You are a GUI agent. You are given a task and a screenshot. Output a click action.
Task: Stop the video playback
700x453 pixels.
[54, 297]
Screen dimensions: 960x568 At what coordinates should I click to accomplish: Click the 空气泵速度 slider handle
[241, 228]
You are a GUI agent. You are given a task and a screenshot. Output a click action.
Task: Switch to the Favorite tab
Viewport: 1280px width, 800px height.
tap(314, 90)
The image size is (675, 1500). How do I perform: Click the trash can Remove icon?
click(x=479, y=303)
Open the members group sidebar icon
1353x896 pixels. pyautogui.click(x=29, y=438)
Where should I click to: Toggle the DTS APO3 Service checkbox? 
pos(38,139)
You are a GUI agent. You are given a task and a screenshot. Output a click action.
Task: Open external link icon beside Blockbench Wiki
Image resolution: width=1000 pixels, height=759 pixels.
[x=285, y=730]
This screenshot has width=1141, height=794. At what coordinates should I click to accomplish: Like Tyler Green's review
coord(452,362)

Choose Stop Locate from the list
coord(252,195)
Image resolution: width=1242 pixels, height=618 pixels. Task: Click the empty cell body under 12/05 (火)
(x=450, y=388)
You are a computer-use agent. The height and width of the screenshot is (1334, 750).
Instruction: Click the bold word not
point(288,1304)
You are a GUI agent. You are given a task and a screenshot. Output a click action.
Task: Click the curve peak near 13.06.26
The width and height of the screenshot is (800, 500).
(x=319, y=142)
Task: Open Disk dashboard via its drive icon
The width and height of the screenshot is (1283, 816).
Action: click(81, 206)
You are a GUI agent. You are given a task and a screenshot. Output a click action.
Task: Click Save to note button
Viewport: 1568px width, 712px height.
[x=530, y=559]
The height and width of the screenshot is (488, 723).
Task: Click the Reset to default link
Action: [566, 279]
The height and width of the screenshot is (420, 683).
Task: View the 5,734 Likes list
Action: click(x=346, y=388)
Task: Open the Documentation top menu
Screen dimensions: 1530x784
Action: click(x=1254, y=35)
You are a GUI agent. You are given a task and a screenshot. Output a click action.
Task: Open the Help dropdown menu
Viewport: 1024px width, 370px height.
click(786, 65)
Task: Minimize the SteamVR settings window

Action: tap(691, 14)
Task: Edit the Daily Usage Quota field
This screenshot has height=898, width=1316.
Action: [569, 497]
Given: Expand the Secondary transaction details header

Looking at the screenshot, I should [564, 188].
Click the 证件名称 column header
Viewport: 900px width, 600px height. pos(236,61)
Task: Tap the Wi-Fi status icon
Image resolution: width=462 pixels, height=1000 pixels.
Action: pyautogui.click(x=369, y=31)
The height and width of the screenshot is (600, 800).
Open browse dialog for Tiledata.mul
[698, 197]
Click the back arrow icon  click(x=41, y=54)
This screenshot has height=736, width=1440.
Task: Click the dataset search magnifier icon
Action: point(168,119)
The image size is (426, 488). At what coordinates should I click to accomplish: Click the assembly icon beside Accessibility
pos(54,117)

:: YOUR GOAL ::
Among the entries above, the lines between the ones containing "The width and height of the screenshot is (1283, 816)." and "Task: Click Save to note button", inclusive, are to be transcribed exactly. No other line is to be given.

:: RESPONSE ::
The width and height of the screenshot is (1283, 816).
Action: click(81, 206)
You are a GUI agent. You are given a task and a screenshot. Output a click action.
Task: Click Save to note button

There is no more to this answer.